Diagnosis requires analysis of serial early morning urine specimens for mycobacteria or, more reliably, histological examination of percutaneous needle biopsies. Patients will have sterile pyruria (white cells in the urine in the absence of bacterial infection) and a raised erythrocyte sedimentation rate on blood testing. Where available, polymerase chain reaction urine testing can provide a rapid diagnosis of tuberculosis. If tuberculosis is confirmed, a search must be made for pulmonary and urinary tract disease (see Ch. 38 ).
Primary bacterial orchitis is rare and may result from pyogenic infection in the genital tract or elsewhere. Tertiary gummatous syphilis may involve the testis, producing diffuse nontender enlargement. This is now rare and there is usually a history of primary and secondary lesions.
Viral orchitis is most often caused by mumps . In postpubertal males, bilateral mumps orchitis produces infertility in 50%; elevated follicle-stimulating hormone (FSH) blood levels following orchitis may indicate subfertility. Mumps orchitis manifests 4 to 6 days after the onset of parotitis, with unilateral or bilateral enlarged, tender testes and an inflammatory hydrocoele. Treatment is directed at symptomatic relief. Other viruses affecting the testis include Coxsackie, human immunodeficiency virus (HIV) and Epstein–Barr. Lymphatic filariasis can be a cause of orchitis in endemic parts of Africa and Asia, and is associated with hydrocoele, scrotal oedema and genital elephantiasis.

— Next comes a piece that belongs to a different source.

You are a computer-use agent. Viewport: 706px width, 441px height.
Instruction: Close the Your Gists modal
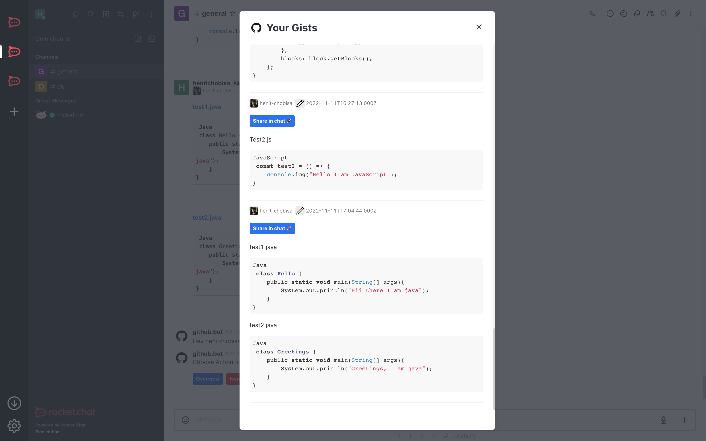pyautogui.click(x=479, y=27)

A hydrocoele is an excessive collection of fluid within the tunica vaginalis, that is, in the serous space surrounding the testis. Like the peritoneal cavity, the tunica normally contains a little serous fluid, which is produced and reabsorbed at an equivalent rate ( Fig. 33.2 ).
In infants and children, a hydrocoele is usually an expression of a patent processus vaginalis (PPV). In some, the scrotal swelling disappears overnight, and is known as a communicating hydrocoele . Provided there is no hernia, hydrocoeles in boys below the age of 1 year usually resolve spontaneously. For older children, ligation of the PPV is required; surgical repair is recommended if the hydrocoele fails to resolve by age 2 years.
Primary hydrocoeles may develop in adulthood, particularly in the elderly, by slow accumulation of serous fluid, presumably by impaired reabsorption. These can reach a huge size, containing several hundred millilitres of fluid and may feel heavy or uncomfortable when large. The swelling is soft and nontender and the testis cannot usually be palpated. The presence of fluid is confirmed by transillumination.
Note that a secondary hydrocoele may develop in response to a testicular tumour or inflammation. In most, the hydrocoele is small and the testis can easily be palpated to reveal the primary abnormality.
For symptomatic patients, a hydrocoele operation can be performed by everting the sac and oversewing the edges (Jaboulay procedure) or plicating the sac (Lord method). If the sac is thick, it is best excised. Alternatives include observation alone or periodic aspiration if the patient is unsuitable for surgery. If a testicular tumour is a possibility, a hydrocoele must not be aspirated as malignant cells can be disseminated via the scrotal skin to its lymphatic field.